• [Data to examine]
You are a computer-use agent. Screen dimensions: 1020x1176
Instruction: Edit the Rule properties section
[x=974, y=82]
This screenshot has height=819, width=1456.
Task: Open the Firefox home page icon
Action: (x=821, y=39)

• [Exercise goal] Your task is to reproduce each entry exactly.

• [Answer to the problem]
You are a computer-use agent. Screen dimensions: 1020x1176
Instruction: Edit the Rule properties section
[x=974, y=82]
This screenshot has height=819, width=1456.
Task: Open the Firefox home page icon
Action: (x=821, y=39)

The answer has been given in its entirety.